**What the task requires**
Retype, word for word, every line of the records below starting at the one that contains "The image size is (525, 377)." and ending at the one that contains "You are a computer-use agent. Image"; include both of those lines and nothing more.

*** Records to process ***

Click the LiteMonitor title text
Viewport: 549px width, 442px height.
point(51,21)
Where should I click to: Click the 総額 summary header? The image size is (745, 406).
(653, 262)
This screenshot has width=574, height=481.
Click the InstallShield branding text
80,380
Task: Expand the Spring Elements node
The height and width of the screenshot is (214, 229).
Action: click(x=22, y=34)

*** End of Records to process ***
*** Records to process ***

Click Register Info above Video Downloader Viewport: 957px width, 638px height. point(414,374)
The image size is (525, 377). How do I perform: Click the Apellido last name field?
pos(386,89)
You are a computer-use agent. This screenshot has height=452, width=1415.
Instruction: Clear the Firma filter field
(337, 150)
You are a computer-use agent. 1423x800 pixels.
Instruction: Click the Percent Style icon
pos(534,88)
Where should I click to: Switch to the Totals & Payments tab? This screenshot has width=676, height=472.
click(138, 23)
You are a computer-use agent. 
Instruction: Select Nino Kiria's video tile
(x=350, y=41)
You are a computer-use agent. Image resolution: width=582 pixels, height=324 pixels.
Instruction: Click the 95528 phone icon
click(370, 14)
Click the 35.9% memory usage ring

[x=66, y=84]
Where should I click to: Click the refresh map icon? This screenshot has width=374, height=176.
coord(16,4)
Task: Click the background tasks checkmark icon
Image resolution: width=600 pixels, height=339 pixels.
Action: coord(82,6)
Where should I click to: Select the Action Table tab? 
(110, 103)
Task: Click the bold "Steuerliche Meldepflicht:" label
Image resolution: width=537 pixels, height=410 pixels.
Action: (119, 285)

*** End of Records to process ***

**Written answer**
The image size is (525, 377). How do I perform: Click the Apellido last name field?
pos(386,89)
You are a computer-use agent. This screenshot has height=452, width=1415.
Instruction: Clear the Firma filter field
(337, 150)
You are a computer-use agent. 1423x800 pixels.
Instruction: Click the Percent Style icon
pos(534,88)
Where should I click to: Switch to the Totals & Payments tab? This screenshot has width=676, height=472.
click(138, 23)
You are a computer-use agent. 
Instruction: Select Nino Kiria's video tile
(x=350, y=41)
You are a computer-use agent. Image resolution: width=582 pixels, height=324 pixels.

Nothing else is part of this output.